Exercise:
Rewrite the lines from the one containing "Given: Open the" through the one containing "The height and", inclusive, swapping "dropdown" for "menu" and keeping everything else the same.

Task data:
────────
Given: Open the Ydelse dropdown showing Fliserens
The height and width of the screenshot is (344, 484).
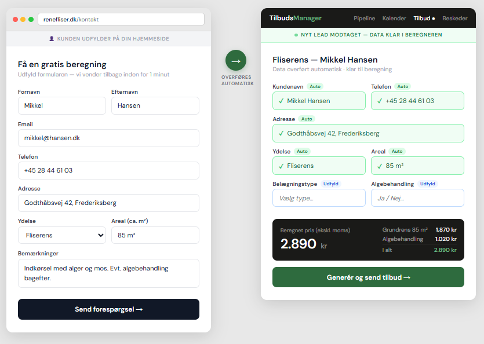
────────
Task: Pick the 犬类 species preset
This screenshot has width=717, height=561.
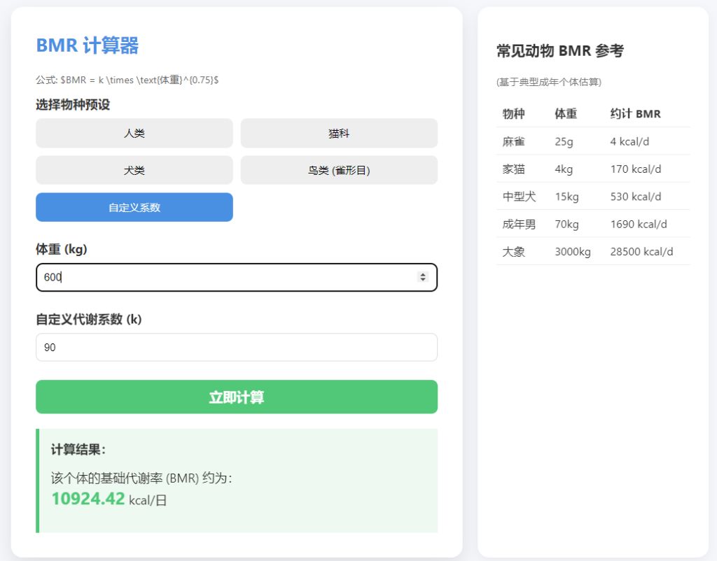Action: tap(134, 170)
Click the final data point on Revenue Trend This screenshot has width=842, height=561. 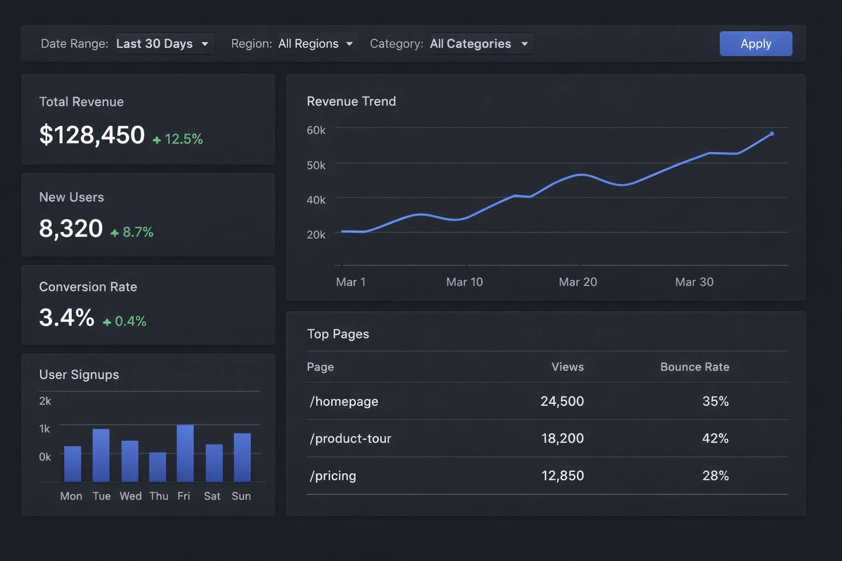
────────
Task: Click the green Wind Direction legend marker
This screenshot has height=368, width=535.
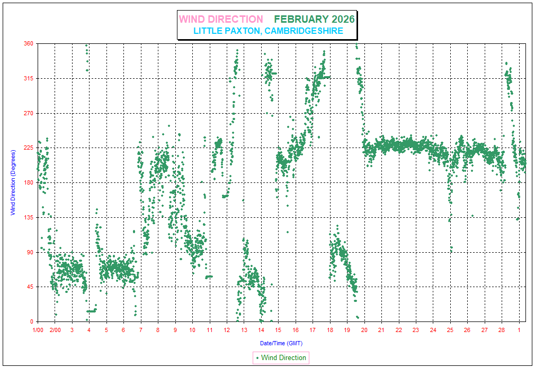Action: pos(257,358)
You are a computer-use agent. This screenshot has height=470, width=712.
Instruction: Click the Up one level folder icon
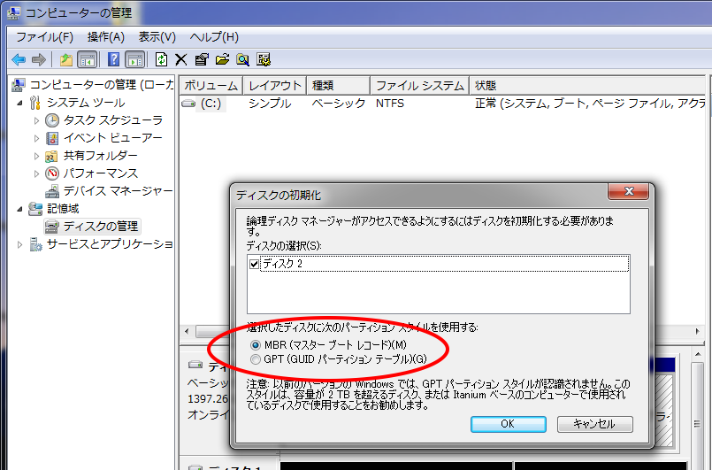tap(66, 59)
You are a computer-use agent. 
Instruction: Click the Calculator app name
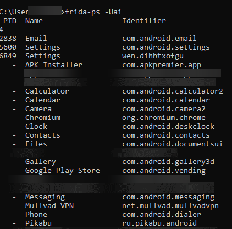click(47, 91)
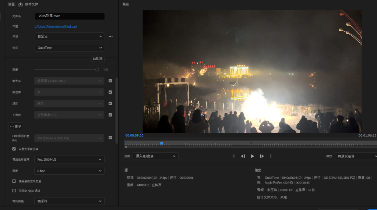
────────
Reply:
Given: Open the Ydelse menu showing Fliserens
The height and width of the screenshot is (344, 484).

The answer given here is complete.